Emmett was rushed into surgery.
“The surgeon came out and told us that it looked like a firecracker had gone off in Emmett’s esophagus,” Emmett’s mother, Karla, recalled.
She explains that the battery had burned a hole into his airway, just a centimeter above his aorta. By the time Emmett was 2, he had spent 11 months of his life in the hospital. He had to breathe through a ventilator for two and a half years.
Doctors eventually determined that Emmett's esophagus was so damaged, he needed a radical procedure to remove it and replace it with a foot of his colon. Emmett has required a total of 65 procedures to try to repair the damage the battery did to the inside of his body.
Karla joins The Doctors and reports that Emmett still depends on a gastric tube in his abdomen to get most of his nutrition, but he is undergoing feeding therapy to train his muscles how to eat.
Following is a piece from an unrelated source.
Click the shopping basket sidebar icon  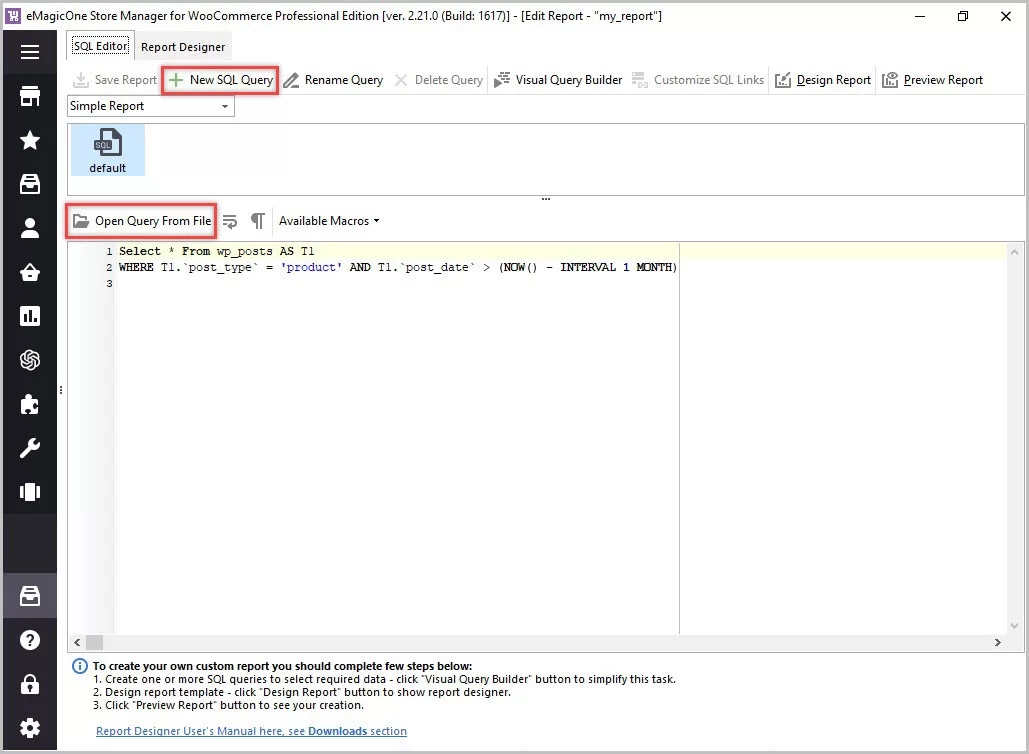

He recently had a procedure to open his vocal cords, which has allowed him to breathe on his own without a tracheotomy tube years earlier than anticipated.
Meet Emmett and see how he is doing now.
OB-GYN Dr. Jennifer Ashton warns that parents and caregivers should be aware that young children often put objects into their mouths, noses, ears and other orifices.
At least 3,500 children a year reportedly go to the hospital after swallowing a battery, according to the National Capital Poison Center, but some suspect the number is higher. Children under the age of 4 are at the greatest risk. Devices that use button batteries include remote controls, calculators, car-key fobs, LED candles, hearing aids and sing-along children’s books and greeting cards. Keep such devices out of sight and reach of young children and keep extra batteries locked away.
Symptoms that indicate your child might have swallowed a battery include coughing, drooling, abdominal pain, fever, vomiting or blood in stools.
ER physician Dr. Travis Stork says if you have any suspicion that your child has swallowed a battery, it is a medical emergency and he or she should be taken to the emergency room immediately.
“That X-ray is very quick and can be lifesaving,” Dr. Travis says.
Karla is working to lobby legislators to enact laws that would make remote controls and other devices and toys with button batteries safer.